В поле зрения Бестужева уже была первая глава «Евгения Онегина». Критик её похвалил, но без энтузиазма и лишь в тех частях, где он заметил «поэтический жар». Ему гораздо более понравилось предпосланное Пушкиным в качестве предисловия стихотворение «Разговор книгопродавца с поэтом», поскольку там есть «благородные порывы человека, чувствующего себя человеком».

Намёки легко расшифровываются, особенно если обратиться к письмам самого Бестужева и его соратников, которых новое творение Пушкина откровенно разочаровало, они ставили его ниже прежних романтических поэм. Не устраивал заглавный герой, «холодный», уставший от жизни «мизантроп», не устраивало странное, с точки зрения декабристов, сочувственное отношение к нему автора. Бестужев строго вопрошал (письмо к Пушкину 9 марта 1825 г.): «Поставил ли ты его в контраст со светом, чтоб в резком злословии показать его резкие черты?» Цитируемое письмо обнажило роковое противоречие декабристской критики.
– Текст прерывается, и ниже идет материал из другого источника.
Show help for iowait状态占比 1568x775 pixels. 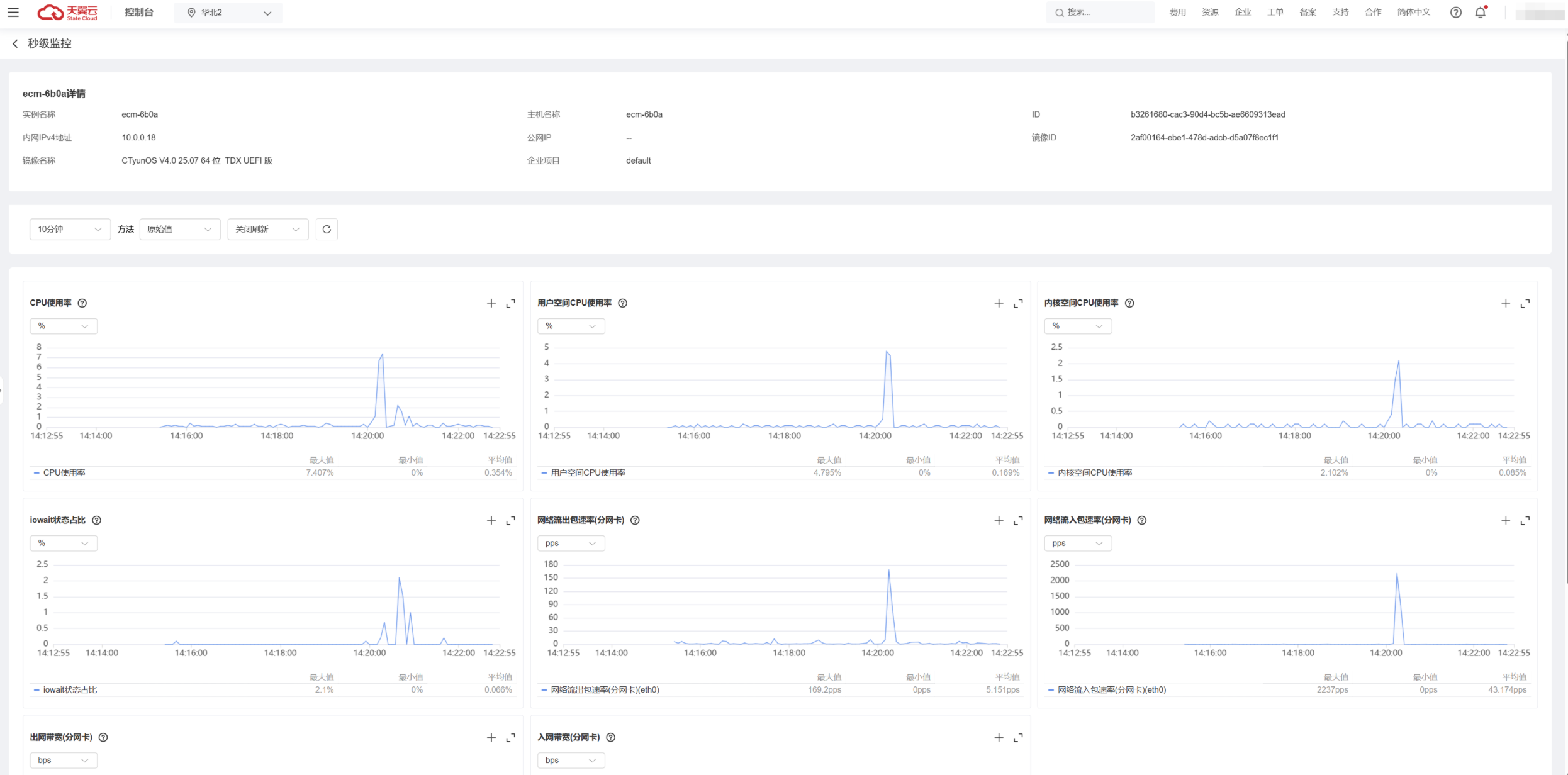coord(96,520)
С одной стороны, Бестужев не может не покориться поэтической «прелести» пушкинских стихов, а с другой, не может не напомнить поэту о его более важных обязанностях: писать о том, «что возвышает душу», избрать другой, более значимый «предмет» для своих стихов.

Получалось, что Бестужев занимается им самим осмеянным делом – учит молнию летать, как бумажный змей. Можно представить, что бы вышло, если бы Пушкин послушался этих советов, разумеется, благородных и высоких, но утверждающих в конечном итоге функциональную природу искусства.

Отступив от эстетического направления, уже набиравшего силу в русской критике, декабристы опровергли сами себя: теоретически провозгласив свободу творчества, они на практике навязывали литературе новый нормативный канон. Споря с «классиками», или «древними» (как их предложил называть Рылеев), наши радикально настроенные «романтики» («новые», по терминологии Рылеева) обнаружили некое глубинное эстетическое родство со своими противниками. Как иронически сказано в той же первой главе «Евгения Онегина»: «И старым бредит новизна».

Впрочем, этот граждански оправдываемый антиэстетизм, дошедший до своего крайнего выражения в словах Рылеева «я не поэт, а гражданин», и неустаревающая страсть к нормативности будут и далее преследовать «прогрессивную» публицистическую критику.